Behold the Museum aan de stroom (
MAS), Antwerp's new municipal history museum. The building, designed by the Dutch architects Neutelings Riedijk, is due to open late next year. Certainly it's dramatic; a spiraling diagram for itself that will give visitors walking its long ramp privileged views of the city in all directions. It sits on a Napoleonic-era dock in a formerly abandoned port/industrial quarter that has been reintegrated into the city over the last decade, a process still ongoing. (This was the subject of my
recent story on Antwerp's reinvention, for Metropolis.) During its sixteenth-century heyday, Antwerp was the financial capital of northern Europe, and a great international port city, so the location of the museum is fitting. Appropriately enough, the materials to build it come from all over the globe: red stone from Rajastan, glass from Germany, wood flooring from Louisiana. During construction, the museum staff is actually working out of the landmark sixteenth century warehouse of the Hessen trade federation.
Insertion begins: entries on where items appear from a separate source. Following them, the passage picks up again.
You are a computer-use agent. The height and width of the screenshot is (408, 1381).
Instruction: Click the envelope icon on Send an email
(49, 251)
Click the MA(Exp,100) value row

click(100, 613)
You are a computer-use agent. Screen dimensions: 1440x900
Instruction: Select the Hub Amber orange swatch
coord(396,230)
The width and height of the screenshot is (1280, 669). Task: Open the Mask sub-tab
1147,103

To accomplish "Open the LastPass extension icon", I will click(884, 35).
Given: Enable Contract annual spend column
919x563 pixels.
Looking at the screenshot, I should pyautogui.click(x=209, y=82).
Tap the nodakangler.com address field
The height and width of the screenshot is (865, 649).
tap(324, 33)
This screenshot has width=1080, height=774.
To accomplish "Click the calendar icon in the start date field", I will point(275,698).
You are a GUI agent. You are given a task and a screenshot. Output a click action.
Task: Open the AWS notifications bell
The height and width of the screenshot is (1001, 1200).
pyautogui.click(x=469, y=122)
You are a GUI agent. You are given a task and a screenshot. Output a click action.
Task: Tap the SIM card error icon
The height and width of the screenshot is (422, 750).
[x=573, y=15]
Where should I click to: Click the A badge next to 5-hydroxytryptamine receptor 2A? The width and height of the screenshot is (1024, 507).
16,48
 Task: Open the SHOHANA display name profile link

The titular "stream" is actually the Scheldt river, which connects the city to the North Sea. A few more images after the jump.
The Hessen warehouse
The Shop, an old port industrial building slated for reuse
Some of the new towers in this area
Antwerp has a strong tradition of modern towers. The Oudan, the police HQ, is a masterpiece of brutal design, even if there are many in the city who hate it. The architect was Renaat Braem.
The tallest building in the city center is the art moderne KBC Tower, known to all as the Boerentoren (farmer's tower, so named for the trade group that was its first tenant). Antwerp's Rockefeller Center, designed by Jan van Hoenacker, opened in 1932.